BEGIN Input data

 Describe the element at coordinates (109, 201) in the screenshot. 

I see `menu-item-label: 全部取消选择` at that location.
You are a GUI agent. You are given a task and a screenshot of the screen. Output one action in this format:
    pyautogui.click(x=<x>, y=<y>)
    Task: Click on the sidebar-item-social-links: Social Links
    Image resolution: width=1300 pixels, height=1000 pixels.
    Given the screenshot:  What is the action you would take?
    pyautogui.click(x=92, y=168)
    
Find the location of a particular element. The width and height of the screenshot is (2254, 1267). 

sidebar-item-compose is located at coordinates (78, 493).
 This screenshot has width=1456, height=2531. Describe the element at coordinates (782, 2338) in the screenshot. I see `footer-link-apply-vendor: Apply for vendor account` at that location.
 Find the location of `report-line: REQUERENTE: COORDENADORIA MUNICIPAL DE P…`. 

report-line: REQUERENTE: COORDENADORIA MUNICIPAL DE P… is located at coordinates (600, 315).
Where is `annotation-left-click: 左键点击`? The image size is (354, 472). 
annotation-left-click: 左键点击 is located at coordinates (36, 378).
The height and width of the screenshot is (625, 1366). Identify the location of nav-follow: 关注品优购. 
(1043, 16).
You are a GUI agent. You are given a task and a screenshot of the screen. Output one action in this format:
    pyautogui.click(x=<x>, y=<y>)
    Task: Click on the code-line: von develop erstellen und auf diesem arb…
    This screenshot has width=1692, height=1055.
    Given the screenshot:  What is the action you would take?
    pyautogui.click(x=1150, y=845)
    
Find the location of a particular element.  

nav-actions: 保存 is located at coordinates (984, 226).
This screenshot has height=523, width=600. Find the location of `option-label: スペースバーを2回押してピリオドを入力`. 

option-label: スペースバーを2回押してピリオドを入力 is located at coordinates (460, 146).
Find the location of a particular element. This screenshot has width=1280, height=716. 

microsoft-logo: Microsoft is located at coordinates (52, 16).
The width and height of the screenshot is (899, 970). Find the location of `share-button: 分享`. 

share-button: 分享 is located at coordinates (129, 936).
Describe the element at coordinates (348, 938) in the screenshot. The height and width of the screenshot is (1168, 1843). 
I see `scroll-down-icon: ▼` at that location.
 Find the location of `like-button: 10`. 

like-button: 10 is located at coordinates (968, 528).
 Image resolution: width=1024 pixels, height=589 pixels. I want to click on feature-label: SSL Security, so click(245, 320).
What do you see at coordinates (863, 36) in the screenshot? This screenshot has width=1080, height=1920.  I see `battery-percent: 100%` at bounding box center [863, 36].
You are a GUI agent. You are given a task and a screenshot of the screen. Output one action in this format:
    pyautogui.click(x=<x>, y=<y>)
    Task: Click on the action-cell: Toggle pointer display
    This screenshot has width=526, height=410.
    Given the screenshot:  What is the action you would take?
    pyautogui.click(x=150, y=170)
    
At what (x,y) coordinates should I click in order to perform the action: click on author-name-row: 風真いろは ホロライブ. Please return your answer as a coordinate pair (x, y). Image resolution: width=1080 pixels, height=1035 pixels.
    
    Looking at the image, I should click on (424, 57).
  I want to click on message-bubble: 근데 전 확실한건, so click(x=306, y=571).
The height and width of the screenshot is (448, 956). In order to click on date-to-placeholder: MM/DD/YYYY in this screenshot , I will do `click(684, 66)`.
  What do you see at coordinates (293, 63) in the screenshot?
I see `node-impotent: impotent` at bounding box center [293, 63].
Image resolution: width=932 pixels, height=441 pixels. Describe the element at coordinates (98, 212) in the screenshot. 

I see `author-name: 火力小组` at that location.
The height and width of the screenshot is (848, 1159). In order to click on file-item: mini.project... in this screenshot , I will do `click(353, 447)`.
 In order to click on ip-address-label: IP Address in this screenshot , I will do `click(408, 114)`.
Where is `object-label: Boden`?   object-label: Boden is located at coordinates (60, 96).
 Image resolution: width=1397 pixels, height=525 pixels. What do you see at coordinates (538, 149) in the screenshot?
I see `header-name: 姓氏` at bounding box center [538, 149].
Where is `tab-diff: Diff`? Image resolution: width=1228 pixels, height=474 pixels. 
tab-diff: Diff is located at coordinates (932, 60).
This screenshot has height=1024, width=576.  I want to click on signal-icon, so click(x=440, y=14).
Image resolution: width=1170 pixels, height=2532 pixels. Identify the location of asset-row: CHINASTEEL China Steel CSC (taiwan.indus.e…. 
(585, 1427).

END Input data

• What is expected: Copy all of the material above verbatim, line for line.

• Answer:
 Describe the element at coordinates (109, 201) in the screenshot. 

I see `menu-item-label: 全部取消选择` at that location.
You are a GUI agent. You are given a task and a screenshot of the screen. Output one action in this format:
    pyautogui.click(x=<x>, y=<y>)
    Task: Click on the sidebar-item-social-links: Social Links
    Image resolution: width=1300 pixels, height=1000 pixels.
    Given the screenshot:  What is the action you would take?
    pyautogui.click(x=92, y=168)
    
Find the location of a particular element. The width and height of the screenshot is (2254, 1267). 

sidebar-item-compose is located at coordinates (78, 493).
 This screenshot has width=1456, height=2531. Describe the element at coordinates (782, 2338) in the screenshot. I see `footer-link-apply-vendor: Apply for vendor account` at that location.
 Find the location of `report-line: REQUERENTE: COORDENADORIA MUNICIPAL DE P…`. 

report-line: REQUERENTE: COORDENADORIA MUNICIPAL DE P… is located at coordinates (600, 315).
Where is `annotation-left-click: 左键点击`? The image size is (354, 472). 
annotation-left-click: 左键点击 is located at coordinates (36, 378).
The height and width of the screenshot is (625, 1366). Identify the location of nav-follow: 关注品优购. 
(1043, 16).
You are a GUI agent. You are given a task and a screenshot of the screen. Output one action in this format:
    pyautogui.click(x=<x>, y=<y>)
    Task: Click on the code-line: von develop erstellen und auf diesem arb…
    This screenshot has width=1692, height=1055.
    Given the screenshot:  What is the action you would take?
    pyautogui.click(x=1150, y=845)
    
Find the location of a particular element.  

nav-actions: 保存 is located at coordinates (984, 226).
This screenshot has height=523, width=600. Find the location of `option-label: スペースバーを2回押してピリオドを入力`. 

option-label: スペースバーを2回押してピリオドを入力 is located at coordinates (460, 146).
Find the location of a particular element. This screenshot has width=1280, height=716. 

microsoft-logo: Microsoft is located at coordinates (52, 16).
The width and height of the screenshot is (899, 970). Find the location of `share-button: 分享`. 

share-button: 分享 is located at coordinates (129, 936).
Describe the element at coordinates (348, 938) in the screenshot. The height and width of the screenshot is (1168, 1843). 
I see `scroll-down-icon: ▼` at that location.
 Find the location of `like-button: 10`. 

like-button: 10 is located at coordinates (968, 528).
 Image resolution: width=1024 pixels, height=589 pixels. I want to click on feature-label: SSL Security, so click(245, 320).
What do you see at coordinates (863, 36) in the screenshot? This screenshot has width=1080, height=1920.  I see `battery-percent: 100%` at bounding box center [863, 36].
You are a GUI agent. You are given a task and a screenshot of the screen. Output one action in this format:
    pyautogui.click(x=<x>, y=<y>)
    Task: Click on the action-cell: Toggle pointer display
    This screenshot has width=526, height=410.
    Given the screenshot:  What is the action you would take?
    pyautogui.click(x=150, y=170)
    
At what (x,y) coordinates should I click in order to perform the action: click on author-name-row: 風真いろは ホロライブ. Please return your answer as a coordinate pair (x, y). Image resolution: width=1080 pixels, height=1035 pixels.
    
    Looking at the image, I should click on (424, 57).
  I want to click on message-bubble: 근데 전 확실한건, so click(x=306, y=571).
The height and width of the screenshot is (448, 956). In order to click on date-to-placeholder: MM/DD/YYYY in this screenshot , I will do `click(684, 66)`.
  What do you see at coordinates (293, 63) in the screenshot?
I see `node-impotent: impotent` at bounding box center [293, 63].
Image resolution: width=932 pixels, height=441 pixels. Describe the element at coordinates (98, 212) in the screenshot. 

I see `author-name: 火力小组` at that location.
The height and width of the screenshot is (848, 1159). In order to click on file-item: mini.project... in this screenshot , I will do `click(353, 447)`.
 In order to click on ip-address-label: IP Address in this screenshot , I will do `click(408, 114)`.
Where is `object-label: Boden`?   object-label: Boden is located at coordinates (60, 96).
 Image resolution: width=1397 pixels, height=525 pixels. What do you see at coordinates (538, 149) in the screenshot?
I see `header-name: 姓氏` at bounding box center [538, 149].
Where is `tab-diff: Diff`? Image resolution: width=1228 pixels, height=474 pixels. 
tab-diff: Diff is located at coordinates (932, 60).
This screenshot has height=1024, width=576.  I want to click on signal-icon, so click(x=440, y=14).
Image resolution: width=1170 pixels, height=2532 pixels. Identify the location of asset-row: CHINASTEEL China Steel CSC (taiwan.indus.e…. 
(585, 1427).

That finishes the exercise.